TASK TO CARRY OUT
Starting with the line that contains "Retour (62, 1629)", copy every remaining line of the data below exactly, the last one included.

DATA SHOWN
[Start of section]

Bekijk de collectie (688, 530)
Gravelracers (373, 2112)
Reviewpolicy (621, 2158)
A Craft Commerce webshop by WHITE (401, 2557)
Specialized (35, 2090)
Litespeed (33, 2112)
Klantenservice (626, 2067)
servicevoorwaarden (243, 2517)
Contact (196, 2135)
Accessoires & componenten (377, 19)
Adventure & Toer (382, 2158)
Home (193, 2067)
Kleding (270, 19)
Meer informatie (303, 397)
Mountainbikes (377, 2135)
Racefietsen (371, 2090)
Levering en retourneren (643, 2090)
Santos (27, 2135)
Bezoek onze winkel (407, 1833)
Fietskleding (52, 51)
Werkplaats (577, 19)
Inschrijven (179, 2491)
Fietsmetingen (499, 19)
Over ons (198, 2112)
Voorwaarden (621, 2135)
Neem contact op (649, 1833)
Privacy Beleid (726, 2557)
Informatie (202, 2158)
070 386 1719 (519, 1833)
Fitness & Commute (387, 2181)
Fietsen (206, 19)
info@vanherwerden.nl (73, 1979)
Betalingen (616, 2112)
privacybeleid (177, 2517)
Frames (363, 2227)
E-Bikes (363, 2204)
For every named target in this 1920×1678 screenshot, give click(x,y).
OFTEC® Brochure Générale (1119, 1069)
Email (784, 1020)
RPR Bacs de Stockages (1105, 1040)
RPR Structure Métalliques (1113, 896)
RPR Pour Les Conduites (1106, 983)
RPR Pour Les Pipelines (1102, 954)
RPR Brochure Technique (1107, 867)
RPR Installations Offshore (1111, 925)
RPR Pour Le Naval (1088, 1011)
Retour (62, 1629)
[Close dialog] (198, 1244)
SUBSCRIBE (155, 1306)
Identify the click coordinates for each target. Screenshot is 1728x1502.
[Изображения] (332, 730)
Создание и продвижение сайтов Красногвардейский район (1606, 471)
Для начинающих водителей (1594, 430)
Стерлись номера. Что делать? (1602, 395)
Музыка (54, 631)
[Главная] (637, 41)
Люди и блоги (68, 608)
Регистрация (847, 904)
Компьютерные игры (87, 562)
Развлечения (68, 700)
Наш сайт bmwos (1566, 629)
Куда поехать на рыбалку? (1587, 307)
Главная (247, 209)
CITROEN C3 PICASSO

[End of section]

ANSWER SPACE
Retour (62, 1629)
[Close dialog] (198, 1244)
SUBSCRIBE (155, 1306)
Identify the click coordinates for each target. Screenshot is 1728x1502.
[Изображения] (332, 730)
Создание и продвижение сайтов Красногвардейский район (1606, 471)
Для начинающих водителей (1594, 430)
Стерлись номера. Что делать? (1602, 395)
Музыка (54, 631)
[Главная] (637, 41)
Люди и блоги (68, 608)
Регистрация (847, 904)
Компьютерные игры (87, 562)
Развлечения (68, 700)
Наш сайт bmwos (1566, 629)
Куда поехать на рыбалку? (1587, 307)
Главная (247, 209)
CITROEN C3 PICASSO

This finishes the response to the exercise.